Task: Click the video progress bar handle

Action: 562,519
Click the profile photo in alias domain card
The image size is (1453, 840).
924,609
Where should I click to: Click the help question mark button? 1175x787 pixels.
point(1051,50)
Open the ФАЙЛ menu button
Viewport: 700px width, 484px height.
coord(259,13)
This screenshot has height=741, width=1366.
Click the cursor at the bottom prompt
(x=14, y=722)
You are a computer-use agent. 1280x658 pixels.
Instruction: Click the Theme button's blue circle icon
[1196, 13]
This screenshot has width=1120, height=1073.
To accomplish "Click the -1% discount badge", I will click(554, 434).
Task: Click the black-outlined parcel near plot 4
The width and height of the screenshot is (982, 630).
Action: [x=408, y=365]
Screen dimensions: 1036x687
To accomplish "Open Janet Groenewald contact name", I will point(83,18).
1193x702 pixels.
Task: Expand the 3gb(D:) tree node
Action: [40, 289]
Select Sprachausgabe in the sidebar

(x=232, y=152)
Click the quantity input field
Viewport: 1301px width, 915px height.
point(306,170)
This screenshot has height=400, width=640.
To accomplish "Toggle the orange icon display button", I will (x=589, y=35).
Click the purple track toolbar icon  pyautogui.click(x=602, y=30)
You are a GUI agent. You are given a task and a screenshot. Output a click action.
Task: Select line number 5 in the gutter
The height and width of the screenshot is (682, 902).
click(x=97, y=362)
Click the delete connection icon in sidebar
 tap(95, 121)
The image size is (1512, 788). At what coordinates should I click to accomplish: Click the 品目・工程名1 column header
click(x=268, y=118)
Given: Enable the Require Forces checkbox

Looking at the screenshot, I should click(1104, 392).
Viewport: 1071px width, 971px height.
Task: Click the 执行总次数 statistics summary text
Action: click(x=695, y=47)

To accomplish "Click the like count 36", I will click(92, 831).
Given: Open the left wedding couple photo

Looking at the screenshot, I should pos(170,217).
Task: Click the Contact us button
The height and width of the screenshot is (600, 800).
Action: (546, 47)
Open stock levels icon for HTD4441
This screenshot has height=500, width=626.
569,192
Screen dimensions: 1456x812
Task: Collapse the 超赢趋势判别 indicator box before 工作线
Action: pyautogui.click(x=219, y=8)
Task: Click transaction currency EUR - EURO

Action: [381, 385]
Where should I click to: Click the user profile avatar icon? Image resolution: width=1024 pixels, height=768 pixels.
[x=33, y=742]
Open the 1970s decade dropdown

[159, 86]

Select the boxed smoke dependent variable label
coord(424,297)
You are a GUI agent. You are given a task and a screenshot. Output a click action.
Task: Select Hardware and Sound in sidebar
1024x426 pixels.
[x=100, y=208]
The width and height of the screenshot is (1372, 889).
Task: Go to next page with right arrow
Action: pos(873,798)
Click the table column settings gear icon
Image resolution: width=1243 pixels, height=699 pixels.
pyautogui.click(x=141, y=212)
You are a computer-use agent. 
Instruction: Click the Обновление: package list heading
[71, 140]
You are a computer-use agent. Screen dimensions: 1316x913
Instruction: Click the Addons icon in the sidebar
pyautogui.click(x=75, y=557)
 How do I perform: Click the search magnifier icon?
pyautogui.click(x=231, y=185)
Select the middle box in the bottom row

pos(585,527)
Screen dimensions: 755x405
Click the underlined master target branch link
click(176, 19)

###

- _Work task_: Repeat all the material exactly as it stands.

- _Written response_:
Task: Click the video progress bar handle

Action: 562,519
Click the profile photo in alias domain card
The image size is (1453, 840).
924,609
Where should I click to: Click the help question mark button? 1175x787 pixels.
point(1051,50)
Open the ФАЙЛ menu button
Viewport: 700px width, 484px height.
coord(259,13)
This screenshot has height=741, width=1366.
Click the cursor at the bottom prompt
(x=14, y=722)
You are a computer-use agent. 1280x658 pixels.
Instruction: Click the Theme button's blue circle icon
[1196, 13]
This screenshot has width=1120, height=1073.
To accomplish "Click the -1% discount badge", I will click(554, 434).
Task: Click the black-outlined parcel near plot 4
The width and height of the screenshot is (982, 630).
Action: [x=408, y=365]
Screen dimensions: 1036x687
To accomplish "Open Janet Groenewald contact name", I will point(83,18).
1193x702 pixels.
Task: Expand the 3gb(D:) tree node
Action: [40, 289]
Select Sprachausgabe in the sidebar

(x=232, y=152)
Click the quantity input field
Viewport: 1301px width, 915px height.
point(306,170)
This screenshot has height=400, width=640.
To accomplish "Toggle the orange icon display button", I will (x=589, y=35).
Click the purple track toolbar icon  pyautogui.click(x=602, y=30)
You are a GUI agent. You are given a task and a screenshot. Output a click action.
Task: Select line number 5 in the gutter
The height and width of the screenshot is (682, 902).
click(x=97, y=362)
Click the delete connection icon in sidebar
 tap(95, 121)
The image size is (1512, 788). At what coordinates should I click to accomplish: Click the 品目・工程名1 column header
click(x=268, y=118)
Given: Enable the Require Forces checkbox

Looking at the screenshot, I should click(1104, 392).
Viewport: 1071px width, 971px height.
Task: Click the 执行总次数 statistics summary text
Action: click(x=695, y=47)

To accomplish "Click the like count 36", I will click(92, 831).
Given: Open the left wedding couple photo

Looking at the screenshot, I should pos(170,217).
Task: Click the Contact us button
The height and width of the screenshot is (600, 800).
Action: (546, 47)
Open stock levels icon for HTD4441
This screenshot has height=500, width=626.
569,192
Screen dimensions: 1456x812
Task: Collapse the 超赢趋势判别 indicator box before 工作线
Action: pyautogui.click(x=219, y=8)
Task: Click transaction currency EUR - EURO

Action: [381, 385]
Where should I click to: Click the user profile avatar icon? Image resolution: width=1024 pixels, height=768 pixels.
[x=33, y=742]
Open the 1970s decade dropdown

[159, 86]

Select the boxed smoke dependent variable label
coord(424,297)
You are a GUI agent. You are given a task and a screenshot. Output a click action.
Task: Select Hardware and Sound in sidebar
1024x426 pixels.
[x=100, y=208]
The width and height of the screenshot is (1372, 889).
Task: Go to next page with right arrow
Action: pos(873,798)
Click the table column settings gear icon
Image resolution: width=1243 pixels, height=699 pixels.
pyautogui.click(x=141, y=212)
You are a computer-use agent. 
Instruction: Click the Обновление: package list heading
[71, 140]
You are a computer-use agent. Screen dimensions: 1316x913
Instruction: Click the Addons icon in the sidebar
pyautogui.click(x=75, y=557)
 How do I perform: Click the search magnifier icon?
pyautogui.click(x=231, y=185)
Select the middle box in the bottom row

pos(585,527)
Screen dimensions: 755x405
Click the underlined master target branch link
click(176, 19)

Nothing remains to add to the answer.